=== GIVEN DATA ===

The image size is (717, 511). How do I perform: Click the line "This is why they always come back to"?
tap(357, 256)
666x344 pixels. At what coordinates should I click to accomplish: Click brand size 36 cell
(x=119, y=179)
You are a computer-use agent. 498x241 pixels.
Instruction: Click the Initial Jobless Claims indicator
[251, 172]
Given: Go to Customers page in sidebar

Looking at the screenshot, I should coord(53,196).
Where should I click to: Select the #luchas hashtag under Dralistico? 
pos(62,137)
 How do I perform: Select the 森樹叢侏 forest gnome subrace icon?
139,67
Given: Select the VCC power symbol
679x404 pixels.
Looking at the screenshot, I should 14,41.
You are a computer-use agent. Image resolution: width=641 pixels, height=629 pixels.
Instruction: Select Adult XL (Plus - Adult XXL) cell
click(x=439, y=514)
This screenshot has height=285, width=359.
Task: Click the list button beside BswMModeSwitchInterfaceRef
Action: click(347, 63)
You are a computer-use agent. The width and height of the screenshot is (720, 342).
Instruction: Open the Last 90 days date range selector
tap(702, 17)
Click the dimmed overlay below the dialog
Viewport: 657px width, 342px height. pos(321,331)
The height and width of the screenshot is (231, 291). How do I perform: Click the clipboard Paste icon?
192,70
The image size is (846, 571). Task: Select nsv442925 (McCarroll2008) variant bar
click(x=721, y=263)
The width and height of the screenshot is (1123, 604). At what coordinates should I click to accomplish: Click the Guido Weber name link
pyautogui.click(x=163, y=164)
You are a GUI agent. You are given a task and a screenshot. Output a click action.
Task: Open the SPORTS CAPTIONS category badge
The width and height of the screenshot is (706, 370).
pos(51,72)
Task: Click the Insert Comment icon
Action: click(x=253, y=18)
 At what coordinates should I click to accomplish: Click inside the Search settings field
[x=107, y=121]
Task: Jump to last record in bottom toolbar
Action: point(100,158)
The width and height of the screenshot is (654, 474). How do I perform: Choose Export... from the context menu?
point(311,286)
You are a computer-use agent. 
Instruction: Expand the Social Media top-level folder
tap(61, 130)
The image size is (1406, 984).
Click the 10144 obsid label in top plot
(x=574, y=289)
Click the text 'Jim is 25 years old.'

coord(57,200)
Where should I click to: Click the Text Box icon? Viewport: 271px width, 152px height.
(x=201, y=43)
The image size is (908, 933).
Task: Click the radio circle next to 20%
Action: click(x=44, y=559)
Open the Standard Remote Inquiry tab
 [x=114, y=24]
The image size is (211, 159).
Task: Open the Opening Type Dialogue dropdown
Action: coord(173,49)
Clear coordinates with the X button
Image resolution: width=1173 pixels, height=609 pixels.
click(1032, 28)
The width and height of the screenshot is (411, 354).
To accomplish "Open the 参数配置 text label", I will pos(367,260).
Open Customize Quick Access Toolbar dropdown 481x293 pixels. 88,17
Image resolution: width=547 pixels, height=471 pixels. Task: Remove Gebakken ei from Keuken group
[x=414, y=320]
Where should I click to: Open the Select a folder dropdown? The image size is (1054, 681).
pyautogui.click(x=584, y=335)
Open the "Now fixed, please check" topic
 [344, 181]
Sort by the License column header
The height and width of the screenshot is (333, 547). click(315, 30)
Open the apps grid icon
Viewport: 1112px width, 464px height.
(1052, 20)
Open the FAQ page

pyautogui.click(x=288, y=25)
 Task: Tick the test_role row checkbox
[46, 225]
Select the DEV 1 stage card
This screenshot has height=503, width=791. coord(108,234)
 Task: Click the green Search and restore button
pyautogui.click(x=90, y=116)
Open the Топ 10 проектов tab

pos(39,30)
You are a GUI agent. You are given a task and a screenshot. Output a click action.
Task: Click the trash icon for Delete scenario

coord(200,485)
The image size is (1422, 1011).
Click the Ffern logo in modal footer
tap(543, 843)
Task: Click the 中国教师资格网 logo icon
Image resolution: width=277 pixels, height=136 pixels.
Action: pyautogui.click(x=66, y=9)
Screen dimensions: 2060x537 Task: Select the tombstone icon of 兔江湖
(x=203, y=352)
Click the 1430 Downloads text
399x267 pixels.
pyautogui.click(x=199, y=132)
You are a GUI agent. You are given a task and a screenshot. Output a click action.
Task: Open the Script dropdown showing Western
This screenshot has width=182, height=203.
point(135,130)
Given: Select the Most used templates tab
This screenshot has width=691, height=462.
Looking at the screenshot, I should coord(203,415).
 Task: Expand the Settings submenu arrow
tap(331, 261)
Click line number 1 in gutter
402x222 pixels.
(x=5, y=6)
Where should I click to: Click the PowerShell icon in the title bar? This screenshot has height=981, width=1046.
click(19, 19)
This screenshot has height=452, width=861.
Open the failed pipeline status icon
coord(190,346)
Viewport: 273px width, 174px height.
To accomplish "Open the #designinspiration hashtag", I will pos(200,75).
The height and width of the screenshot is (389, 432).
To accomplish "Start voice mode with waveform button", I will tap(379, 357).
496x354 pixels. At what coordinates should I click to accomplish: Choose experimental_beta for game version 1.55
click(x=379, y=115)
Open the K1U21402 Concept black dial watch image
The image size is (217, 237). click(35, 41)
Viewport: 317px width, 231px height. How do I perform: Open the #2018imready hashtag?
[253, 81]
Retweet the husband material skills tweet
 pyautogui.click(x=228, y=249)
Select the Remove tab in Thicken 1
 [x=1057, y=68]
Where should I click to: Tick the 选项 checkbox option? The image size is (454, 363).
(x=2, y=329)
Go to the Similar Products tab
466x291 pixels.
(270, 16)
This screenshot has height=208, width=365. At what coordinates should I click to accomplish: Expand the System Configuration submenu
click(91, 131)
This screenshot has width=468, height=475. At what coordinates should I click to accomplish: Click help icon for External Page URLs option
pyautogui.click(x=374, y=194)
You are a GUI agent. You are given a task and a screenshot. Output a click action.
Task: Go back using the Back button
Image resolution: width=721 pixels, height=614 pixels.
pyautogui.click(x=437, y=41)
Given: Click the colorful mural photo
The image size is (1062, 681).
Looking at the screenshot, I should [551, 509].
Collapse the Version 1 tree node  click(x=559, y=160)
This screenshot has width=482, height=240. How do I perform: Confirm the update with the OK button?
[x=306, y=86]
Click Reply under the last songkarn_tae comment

===

• [ACTIVITY]: Looking at the entries, how many lines contain the string "computer"? The answer is that number alone.

• [WORKED SOLUTION]: 4